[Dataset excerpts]
'''

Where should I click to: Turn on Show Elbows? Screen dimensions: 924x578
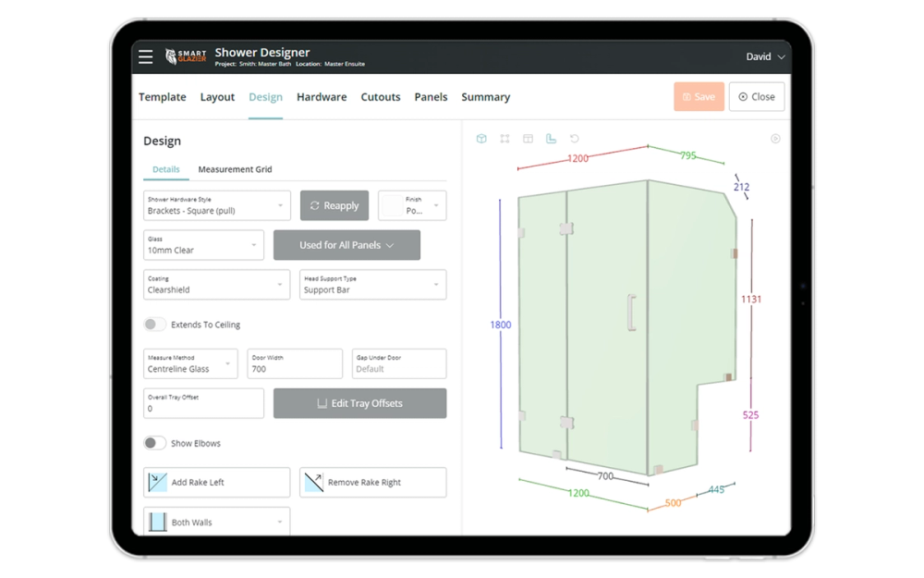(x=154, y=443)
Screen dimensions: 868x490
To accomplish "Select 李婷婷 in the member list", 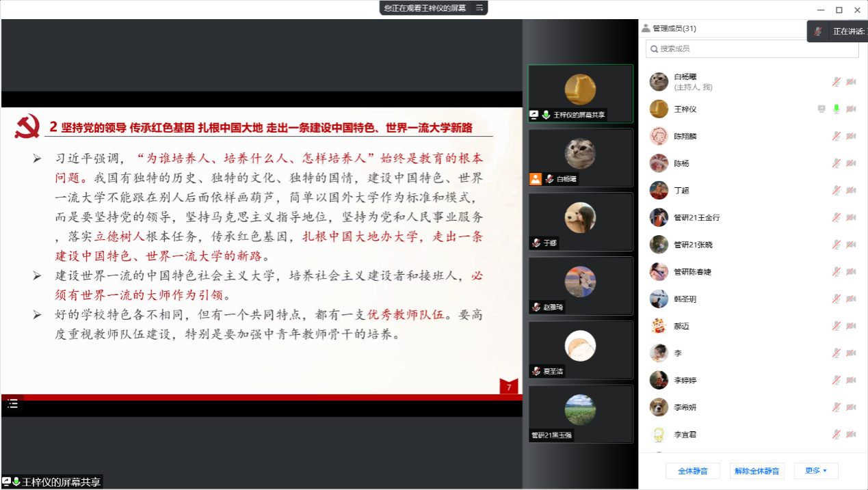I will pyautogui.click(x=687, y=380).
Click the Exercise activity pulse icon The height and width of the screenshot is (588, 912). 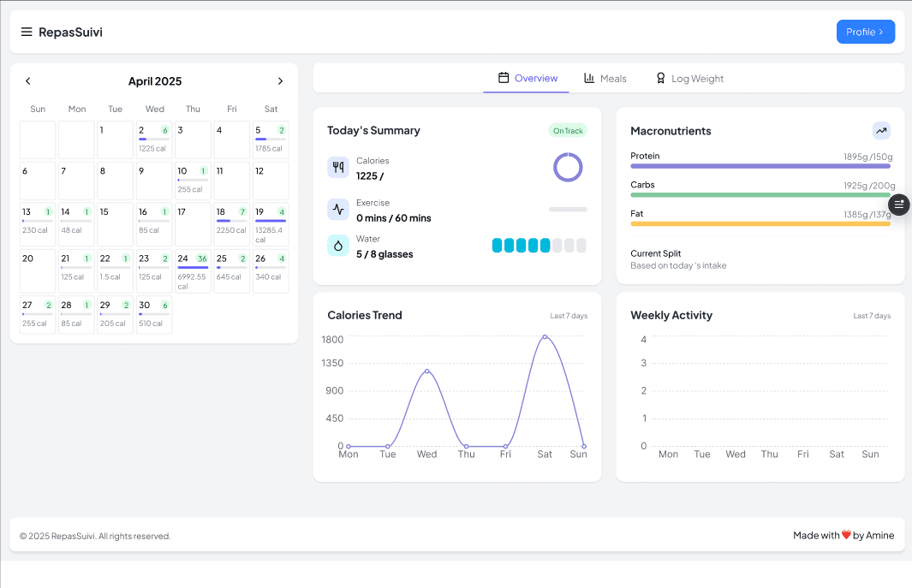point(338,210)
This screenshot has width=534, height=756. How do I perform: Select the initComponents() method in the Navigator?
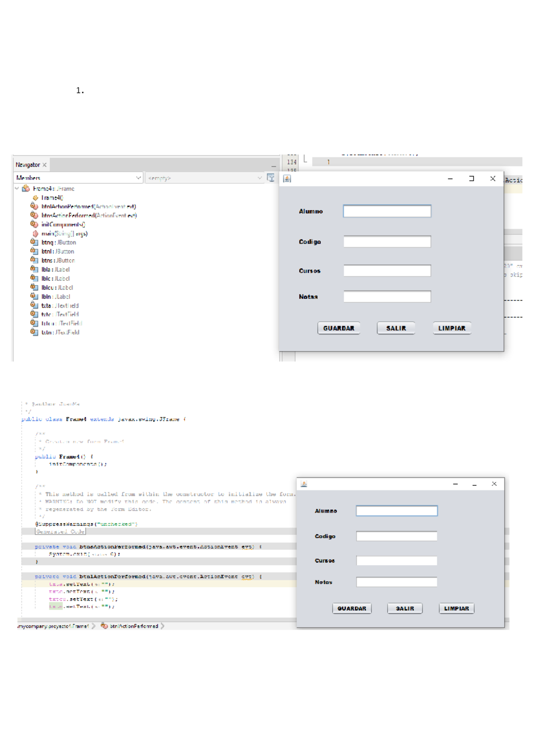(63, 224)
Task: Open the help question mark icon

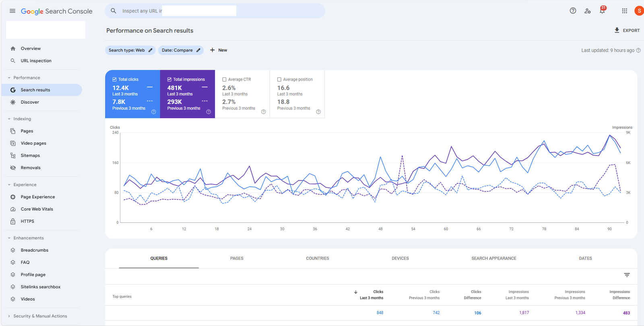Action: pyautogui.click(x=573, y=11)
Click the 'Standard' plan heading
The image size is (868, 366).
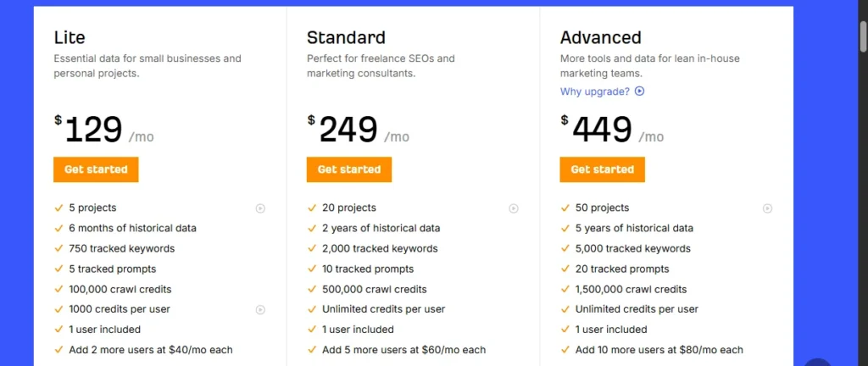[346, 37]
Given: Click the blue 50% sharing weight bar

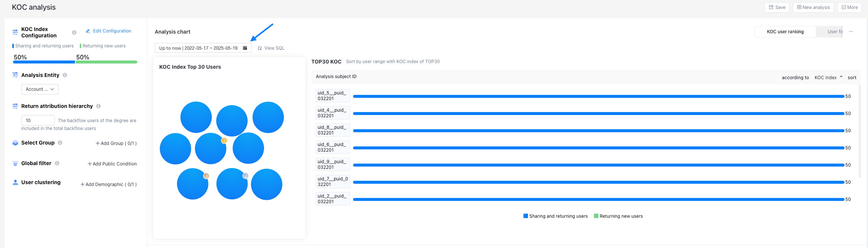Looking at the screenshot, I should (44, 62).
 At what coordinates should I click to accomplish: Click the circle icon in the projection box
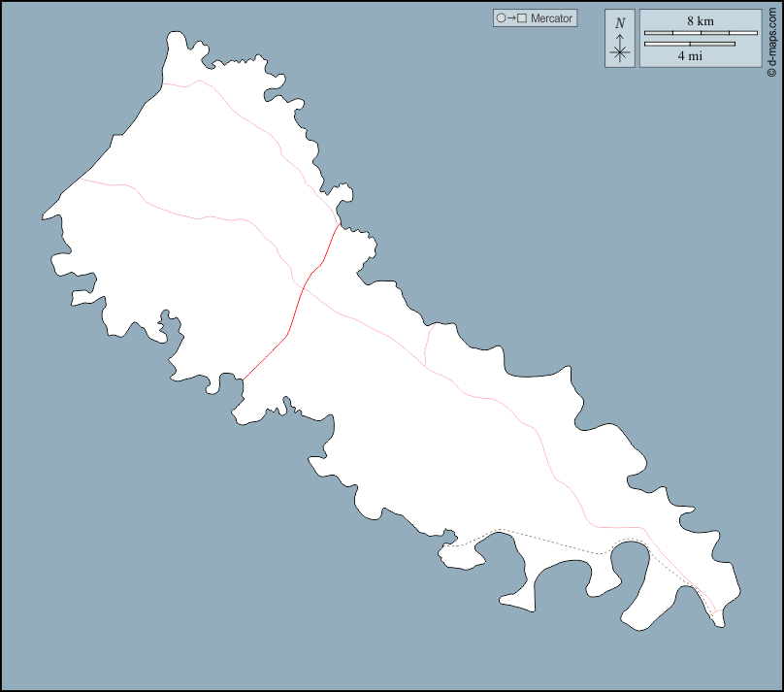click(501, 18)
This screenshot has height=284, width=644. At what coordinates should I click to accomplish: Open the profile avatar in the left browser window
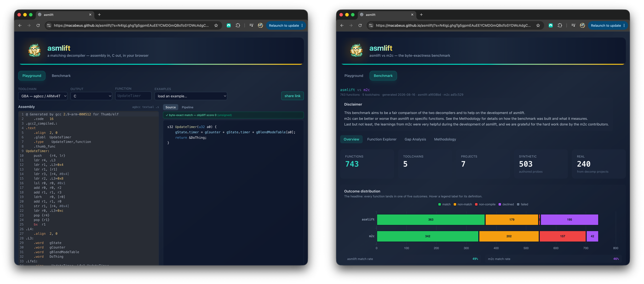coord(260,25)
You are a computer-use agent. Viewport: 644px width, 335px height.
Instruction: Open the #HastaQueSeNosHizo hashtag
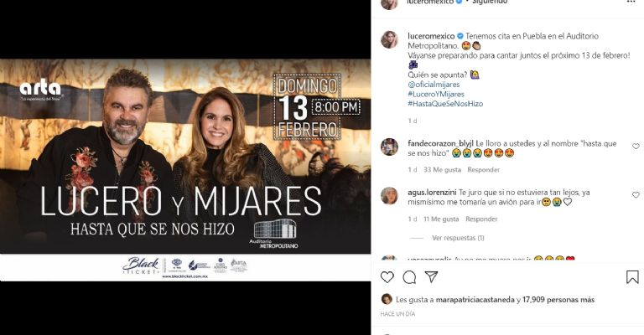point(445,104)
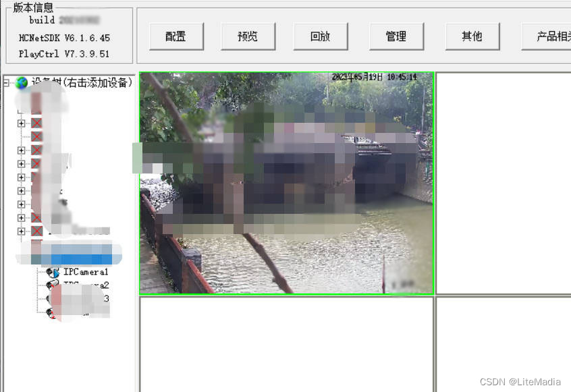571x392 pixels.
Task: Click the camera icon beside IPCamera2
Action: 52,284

'''
'''

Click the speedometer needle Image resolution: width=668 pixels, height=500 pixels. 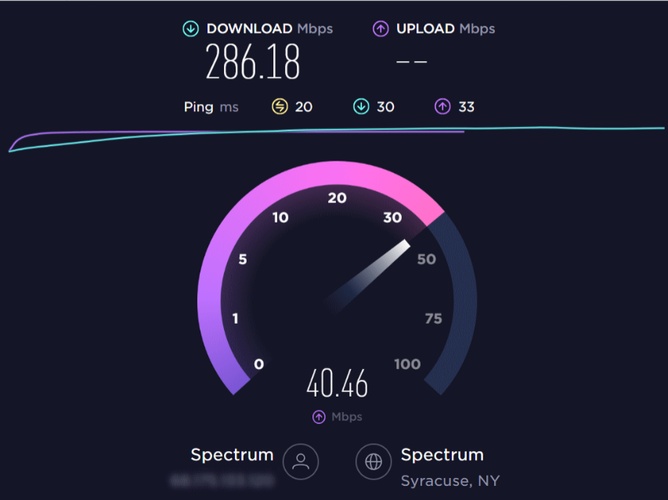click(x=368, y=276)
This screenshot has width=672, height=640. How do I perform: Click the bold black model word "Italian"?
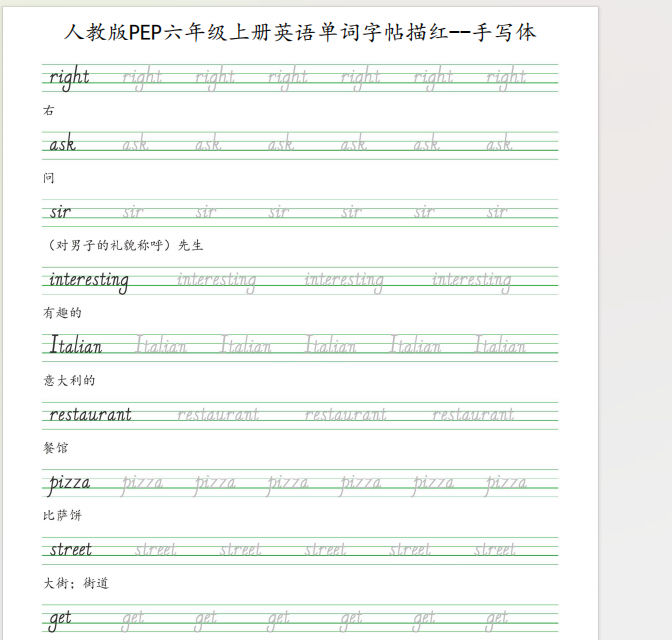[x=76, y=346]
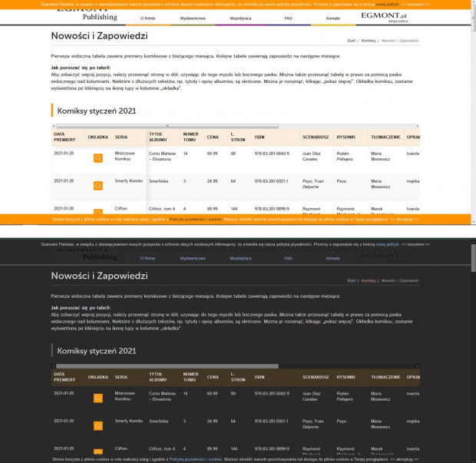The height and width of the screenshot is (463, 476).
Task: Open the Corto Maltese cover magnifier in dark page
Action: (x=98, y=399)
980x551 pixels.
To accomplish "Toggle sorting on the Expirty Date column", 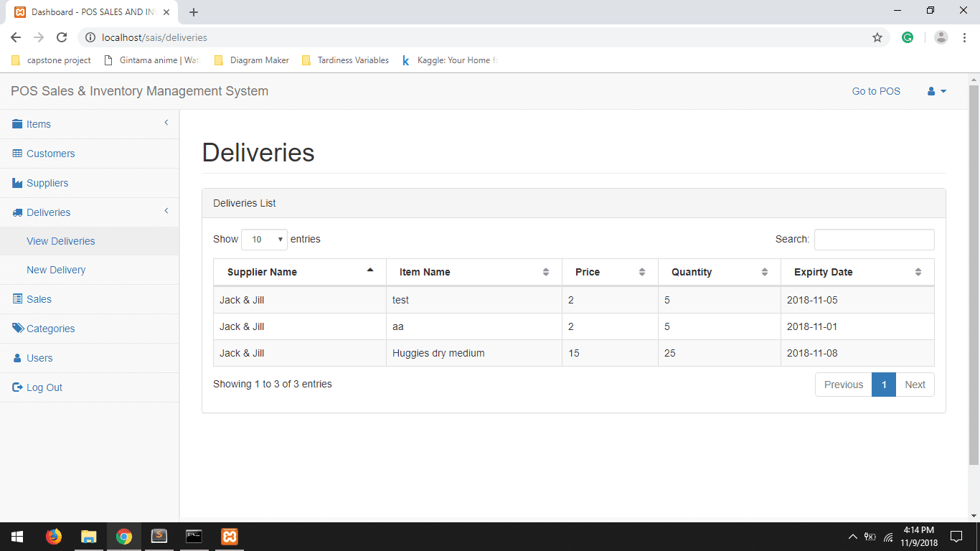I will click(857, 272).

'''

• _TASK_: An exact copy of the lines above from the one with "At what coordinates should I click to accomplish: Click" up to and including the one with "You are a computer-use" is required; reproduce only those lines, omitting all pictures.

• _SOLUTION TO THIS PROBLEM_:
 At what coordinates should I click to accomplish: Click the circle icon in the projection box
click(501, 18)
This screenshot has height=284, width=644. At what coordinates should I click to accomplish: Open the profile avatar in the left browser window
coord(260,25)
You are a computer-use agent. Viewport: 644px width, 335px height.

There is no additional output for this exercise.